Seit Cristian Mungius internationalem Erfolg in Cannes ist der „neue rumänische Film“ in aller Munde. Aktuelle Produktionen setzen sich mit dem Erbe des Kommunismus auseinander.
Bukarest. Nach Cristian Mungius „4 Monate, 3 Wochen und 2 Tage“, einem Sozialdrama über das Abtreibungsverbot in den Achtzigerjahren, für das er 2007 die Goldene Palme von Cannes erhielt, verlassen die Gespenster des Sozialismus immer noch nicht die Welt der jungen rumänischen Regisseure. Nostalgie für die Ära vor der Wende hält sich beim Publikum trotz Wirtschaftskrise in Grenzen – doch die Figur des hingerichteten Diktators Ceauşescu verkauft weiterhin Zeitungsartikel, Bücher und Filme.
Andrei Ujicas „Autobiographie des Nicolae Ceauşescu“, eine dreistündige Collage aus chronologisch geordnetem Archivmaterial, wurde Ende 2010 zum Lieblingsthema in den Bukarester Medien und Cafés. Die weniger bekannten Aufnahmen zeigen wichtige politische Momente, wie etwa die Rumänien-Besuche von Charles de Gaulle und Richard Nixon, aber auch Szenen aus dem Privatleben der Diktatorenfamilie, die von Kameraleuten des Staatsfernsehens in offiziellem Auftrag, also quasi autobiografisch, gefilmt wurden.
Ceauşescus Erbe interessiert auch Regisseur Alexandru Solomon in seinem „Kapitalismus, unser Geheimrezept“. Die Doku thematisiert die problematischen Kontinuitäten zwischen der damaligen Geheimpolizei Securitate und der neuen Bukarester Oberklasse, die in den ersten Jahren nach der Wende von 1989 in Besitz vieler ehemals staatlicher Unternehmen kam.
Doch die Aufarbeitung der jüngeren Geschichte bleibt nur ein Teil der mittlerweile vielfältigen Filmlandschaft Rumäniens. Einzelne Schicksale und vor allem Randexistenzen aus dem Milieu der Kleinkriminalität bilden das Material für Catalin Mitulescus neuen Film „Loverboy“ (2011), der in der Hafenstadt Constanţa an der Schwarzmeerküste spielt. Offenbar faszinieren Sozialphänomene junge Regisseure wie Florin Serban, der 2010 mit seinem „Wenn ich pfeifen will, dann pfeife ich“ den Silbernen Bären bei der Berlinale gewonnen hat. Die atemberaubende Knast-Story problematisiert die Erfahrungen der Kinder, die ohne ihre im westeuropäischen Ausland arbeitenden Eltern auskommen müssen.

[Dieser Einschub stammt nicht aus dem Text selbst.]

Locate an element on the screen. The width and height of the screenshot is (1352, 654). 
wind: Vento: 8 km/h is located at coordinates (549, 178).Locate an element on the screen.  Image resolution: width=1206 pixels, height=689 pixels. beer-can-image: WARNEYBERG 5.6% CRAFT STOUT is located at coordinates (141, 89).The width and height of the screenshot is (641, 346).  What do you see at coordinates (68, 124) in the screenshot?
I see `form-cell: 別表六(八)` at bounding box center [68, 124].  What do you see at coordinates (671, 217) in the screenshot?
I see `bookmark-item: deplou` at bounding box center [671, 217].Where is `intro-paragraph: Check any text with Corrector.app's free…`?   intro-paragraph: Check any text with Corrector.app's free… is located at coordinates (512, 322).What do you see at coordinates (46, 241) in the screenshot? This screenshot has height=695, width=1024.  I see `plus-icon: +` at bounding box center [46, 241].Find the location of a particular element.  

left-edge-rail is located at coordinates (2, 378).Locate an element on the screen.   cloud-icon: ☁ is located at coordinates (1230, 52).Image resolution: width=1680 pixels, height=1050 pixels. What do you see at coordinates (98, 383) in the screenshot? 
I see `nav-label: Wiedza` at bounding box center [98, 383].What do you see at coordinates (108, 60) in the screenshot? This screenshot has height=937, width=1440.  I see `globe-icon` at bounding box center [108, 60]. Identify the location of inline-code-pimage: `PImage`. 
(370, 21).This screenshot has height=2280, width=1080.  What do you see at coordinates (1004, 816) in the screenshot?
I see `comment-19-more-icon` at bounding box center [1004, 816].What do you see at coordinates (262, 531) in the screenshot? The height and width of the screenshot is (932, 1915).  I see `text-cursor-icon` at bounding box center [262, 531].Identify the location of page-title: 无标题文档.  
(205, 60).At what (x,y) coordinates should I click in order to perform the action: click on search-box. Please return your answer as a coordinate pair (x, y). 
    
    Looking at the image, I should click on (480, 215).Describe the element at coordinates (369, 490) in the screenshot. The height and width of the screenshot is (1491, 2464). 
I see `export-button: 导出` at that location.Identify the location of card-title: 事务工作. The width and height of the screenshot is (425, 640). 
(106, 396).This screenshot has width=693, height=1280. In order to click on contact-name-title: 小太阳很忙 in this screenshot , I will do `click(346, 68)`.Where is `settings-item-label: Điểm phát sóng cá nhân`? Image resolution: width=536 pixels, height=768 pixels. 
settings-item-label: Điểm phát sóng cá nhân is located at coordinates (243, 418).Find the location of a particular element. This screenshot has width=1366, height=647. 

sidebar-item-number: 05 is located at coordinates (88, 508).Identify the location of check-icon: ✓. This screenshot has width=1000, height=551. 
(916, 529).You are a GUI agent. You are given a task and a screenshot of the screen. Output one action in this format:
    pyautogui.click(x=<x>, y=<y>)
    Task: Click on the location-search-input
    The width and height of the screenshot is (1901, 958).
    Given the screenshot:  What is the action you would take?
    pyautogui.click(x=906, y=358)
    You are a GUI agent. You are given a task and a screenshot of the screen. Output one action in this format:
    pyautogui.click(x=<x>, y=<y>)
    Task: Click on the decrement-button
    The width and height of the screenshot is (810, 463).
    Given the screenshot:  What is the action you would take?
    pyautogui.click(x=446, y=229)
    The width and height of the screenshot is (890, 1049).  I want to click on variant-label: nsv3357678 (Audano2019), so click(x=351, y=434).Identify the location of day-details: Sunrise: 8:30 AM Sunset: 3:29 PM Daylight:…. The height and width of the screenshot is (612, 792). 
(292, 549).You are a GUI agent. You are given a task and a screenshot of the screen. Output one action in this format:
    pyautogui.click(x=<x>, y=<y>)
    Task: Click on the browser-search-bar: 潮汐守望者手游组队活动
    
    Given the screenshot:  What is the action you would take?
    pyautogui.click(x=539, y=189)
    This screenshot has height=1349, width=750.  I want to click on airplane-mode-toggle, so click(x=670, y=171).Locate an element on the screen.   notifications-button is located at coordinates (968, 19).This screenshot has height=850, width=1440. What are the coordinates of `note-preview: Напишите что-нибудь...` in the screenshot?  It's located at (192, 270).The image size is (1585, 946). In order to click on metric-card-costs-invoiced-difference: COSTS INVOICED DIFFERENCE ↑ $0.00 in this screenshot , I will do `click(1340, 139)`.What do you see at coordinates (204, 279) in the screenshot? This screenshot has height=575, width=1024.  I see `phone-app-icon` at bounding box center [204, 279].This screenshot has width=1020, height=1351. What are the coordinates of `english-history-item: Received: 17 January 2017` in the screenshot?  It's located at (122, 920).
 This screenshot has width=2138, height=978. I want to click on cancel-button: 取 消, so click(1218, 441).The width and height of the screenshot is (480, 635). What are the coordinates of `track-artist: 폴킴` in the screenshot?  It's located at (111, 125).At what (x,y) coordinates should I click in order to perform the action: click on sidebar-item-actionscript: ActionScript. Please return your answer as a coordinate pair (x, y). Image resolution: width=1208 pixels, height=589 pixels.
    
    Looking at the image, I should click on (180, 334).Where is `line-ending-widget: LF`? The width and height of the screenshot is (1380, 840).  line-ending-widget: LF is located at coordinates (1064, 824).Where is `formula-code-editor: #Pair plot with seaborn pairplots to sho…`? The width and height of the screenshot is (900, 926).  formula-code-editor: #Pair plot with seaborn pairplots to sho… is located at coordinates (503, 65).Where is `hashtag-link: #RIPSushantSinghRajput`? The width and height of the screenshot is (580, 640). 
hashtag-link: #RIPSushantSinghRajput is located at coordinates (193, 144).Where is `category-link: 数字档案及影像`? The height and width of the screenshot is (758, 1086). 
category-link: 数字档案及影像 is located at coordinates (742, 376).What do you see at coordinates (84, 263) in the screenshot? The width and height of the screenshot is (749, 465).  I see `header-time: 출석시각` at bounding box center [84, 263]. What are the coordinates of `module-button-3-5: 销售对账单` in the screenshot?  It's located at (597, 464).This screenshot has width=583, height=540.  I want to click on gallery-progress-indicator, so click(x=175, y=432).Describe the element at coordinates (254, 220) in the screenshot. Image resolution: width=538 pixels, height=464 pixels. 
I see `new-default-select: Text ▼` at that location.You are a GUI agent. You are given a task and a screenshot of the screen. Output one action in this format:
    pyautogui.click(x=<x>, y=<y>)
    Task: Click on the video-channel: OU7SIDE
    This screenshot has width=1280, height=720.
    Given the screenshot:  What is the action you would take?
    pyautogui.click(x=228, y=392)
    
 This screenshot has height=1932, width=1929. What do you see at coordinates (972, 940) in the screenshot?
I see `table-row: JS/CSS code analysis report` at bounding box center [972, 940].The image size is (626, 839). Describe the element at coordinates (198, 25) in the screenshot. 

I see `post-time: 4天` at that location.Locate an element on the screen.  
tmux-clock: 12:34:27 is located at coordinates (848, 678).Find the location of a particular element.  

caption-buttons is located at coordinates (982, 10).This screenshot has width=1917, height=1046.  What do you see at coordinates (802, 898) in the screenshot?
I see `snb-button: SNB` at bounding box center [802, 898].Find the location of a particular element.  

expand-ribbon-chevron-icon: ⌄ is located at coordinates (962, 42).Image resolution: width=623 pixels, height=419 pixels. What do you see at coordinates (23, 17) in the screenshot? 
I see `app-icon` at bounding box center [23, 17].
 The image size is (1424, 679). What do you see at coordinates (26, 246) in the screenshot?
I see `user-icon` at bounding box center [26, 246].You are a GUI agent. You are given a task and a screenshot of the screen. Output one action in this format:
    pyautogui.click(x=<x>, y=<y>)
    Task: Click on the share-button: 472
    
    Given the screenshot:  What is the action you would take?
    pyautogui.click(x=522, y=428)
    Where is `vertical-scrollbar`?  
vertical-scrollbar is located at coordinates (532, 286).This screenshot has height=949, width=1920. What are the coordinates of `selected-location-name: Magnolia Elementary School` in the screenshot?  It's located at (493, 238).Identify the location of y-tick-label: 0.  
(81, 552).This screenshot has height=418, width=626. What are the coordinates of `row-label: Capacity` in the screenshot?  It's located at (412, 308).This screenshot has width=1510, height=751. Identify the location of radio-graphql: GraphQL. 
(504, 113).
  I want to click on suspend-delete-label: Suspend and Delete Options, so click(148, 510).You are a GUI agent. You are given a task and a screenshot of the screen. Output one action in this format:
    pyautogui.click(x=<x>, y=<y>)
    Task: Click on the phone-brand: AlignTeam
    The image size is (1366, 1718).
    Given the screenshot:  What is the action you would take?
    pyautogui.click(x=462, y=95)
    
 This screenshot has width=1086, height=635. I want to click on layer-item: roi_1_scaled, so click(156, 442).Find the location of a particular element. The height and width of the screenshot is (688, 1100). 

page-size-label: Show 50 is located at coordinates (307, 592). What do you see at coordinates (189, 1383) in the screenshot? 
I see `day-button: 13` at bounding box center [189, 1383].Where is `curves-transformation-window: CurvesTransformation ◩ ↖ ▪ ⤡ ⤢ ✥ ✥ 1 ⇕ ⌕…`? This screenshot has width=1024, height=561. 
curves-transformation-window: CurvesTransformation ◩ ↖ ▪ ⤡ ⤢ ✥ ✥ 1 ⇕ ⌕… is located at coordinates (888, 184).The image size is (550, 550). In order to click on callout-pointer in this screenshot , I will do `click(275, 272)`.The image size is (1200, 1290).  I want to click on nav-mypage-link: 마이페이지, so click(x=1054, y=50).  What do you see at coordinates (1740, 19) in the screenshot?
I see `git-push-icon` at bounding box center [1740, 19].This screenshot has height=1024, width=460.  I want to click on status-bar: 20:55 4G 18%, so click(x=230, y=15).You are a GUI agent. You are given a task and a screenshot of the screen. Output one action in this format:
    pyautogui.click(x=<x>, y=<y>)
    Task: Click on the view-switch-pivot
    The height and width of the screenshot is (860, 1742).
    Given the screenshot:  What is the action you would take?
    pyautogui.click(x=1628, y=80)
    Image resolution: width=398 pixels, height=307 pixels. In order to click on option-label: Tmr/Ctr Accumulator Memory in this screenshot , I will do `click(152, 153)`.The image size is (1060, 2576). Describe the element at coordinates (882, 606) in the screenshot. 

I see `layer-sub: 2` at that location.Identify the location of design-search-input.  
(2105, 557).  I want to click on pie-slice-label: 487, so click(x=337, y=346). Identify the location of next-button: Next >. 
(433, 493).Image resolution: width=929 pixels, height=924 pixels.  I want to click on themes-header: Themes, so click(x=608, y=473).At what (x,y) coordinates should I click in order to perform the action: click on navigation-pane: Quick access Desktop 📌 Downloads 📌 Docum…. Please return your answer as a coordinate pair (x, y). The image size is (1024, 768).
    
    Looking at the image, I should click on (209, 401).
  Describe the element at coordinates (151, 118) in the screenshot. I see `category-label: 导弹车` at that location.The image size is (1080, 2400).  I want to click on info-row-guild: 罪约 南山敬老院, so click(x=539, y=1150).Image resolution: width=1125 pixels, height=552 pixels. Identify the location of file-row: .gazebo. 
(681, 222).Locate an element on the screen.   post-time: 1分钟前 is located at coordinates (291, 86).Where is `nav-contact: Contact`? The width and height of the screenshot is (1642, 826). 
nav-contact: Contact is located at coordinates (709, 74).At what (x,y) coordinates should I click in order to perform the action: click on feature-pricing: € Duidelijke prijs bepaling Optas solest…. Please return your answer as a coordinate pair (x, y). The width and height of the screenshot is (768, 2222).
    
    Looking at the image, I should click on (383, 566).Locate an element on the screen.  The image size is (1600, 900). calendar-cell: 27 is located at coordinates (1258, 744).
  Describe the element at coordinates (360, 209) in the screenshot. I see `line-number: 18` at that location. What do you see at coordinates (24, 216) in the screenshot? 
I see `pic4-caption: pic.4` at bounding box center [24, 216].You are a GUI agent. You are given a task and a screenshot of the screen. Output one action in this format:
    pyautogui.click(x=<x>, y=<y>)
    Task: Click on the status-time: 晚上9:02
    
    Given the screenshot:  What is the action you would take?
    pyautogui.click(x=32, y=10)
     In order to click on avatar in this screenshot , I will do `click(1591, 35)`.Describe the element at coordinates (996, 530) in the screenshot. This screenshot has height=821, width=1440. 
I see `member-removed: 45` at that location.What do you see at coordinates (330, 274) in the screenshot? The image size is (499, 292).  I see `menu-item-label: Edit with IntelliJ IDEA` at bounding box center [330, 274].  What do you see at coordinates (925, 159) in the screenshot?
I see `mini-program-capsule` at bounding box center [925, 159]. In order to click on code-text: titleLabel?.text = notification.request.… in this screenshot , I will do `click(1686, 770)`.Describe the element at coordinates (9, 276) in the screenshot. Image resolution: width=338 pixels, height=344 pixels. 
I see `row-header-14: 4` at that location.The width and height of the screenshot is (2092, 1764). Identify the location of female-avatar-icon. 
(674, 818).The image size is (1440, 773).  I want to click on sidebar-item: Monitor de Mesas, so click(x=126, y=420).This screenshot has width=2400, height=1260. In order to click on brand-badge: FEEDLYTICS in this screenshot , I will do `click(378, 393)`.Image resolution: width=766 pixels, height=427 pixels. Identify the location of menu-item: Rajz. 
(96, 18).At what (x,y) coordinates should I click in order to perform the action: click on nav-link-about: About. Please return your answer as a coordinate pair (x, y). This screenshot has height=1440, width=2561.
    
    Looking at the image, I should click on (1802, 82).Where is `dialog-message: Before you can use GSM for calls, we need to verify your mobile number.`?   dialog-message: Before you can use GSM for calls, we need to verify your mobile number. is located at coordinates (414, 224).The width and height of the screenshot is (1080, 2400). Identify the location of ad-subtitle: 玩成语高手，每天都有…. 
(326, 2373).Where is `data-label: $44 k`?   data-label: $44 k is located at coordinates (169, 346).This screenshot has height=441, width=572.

Ein Kurde, gestrandet in Rumänien
Ebenso ist die Migration Thema von „Morgen“, Marian Crisans Film, der 2012 bei der nächsten Oscar-Verleihung für ausländische Produktionen Rumänien vertreten wird. Die Migranten sind aber – und das ist eine Premiere in der lokalen Kinematografie – nicht mehr die Rumänen, sondern außereuropäische Immigranten. Der Plot: Der kurdische Einwanderer Behran, ohne Aufenthaltsgenehmigung in Rumänien gestrandet, versucht auf der Suche nach einem besseren Leben nach Westeuropa zu kommen. Das letzte Hindernis auf seinem Weg bleibt die rumänisch-ungarische Grenze – und vor allem die korrupten und unsympathischen rumänischen Grenzer, deren Aufgabe darin besteht, den Schengen-Raum vor unbefugten Nichteuropäern zu schützen.
Behran findet ausgerechnet bei einer armen einheimischen Familie Unterstützung. „Morgen“ ist vor allem thematisch brisant, denn der Schengen-Beitritt gilt derzeit in Bukarest als oberste Priorität der Außenpolitik.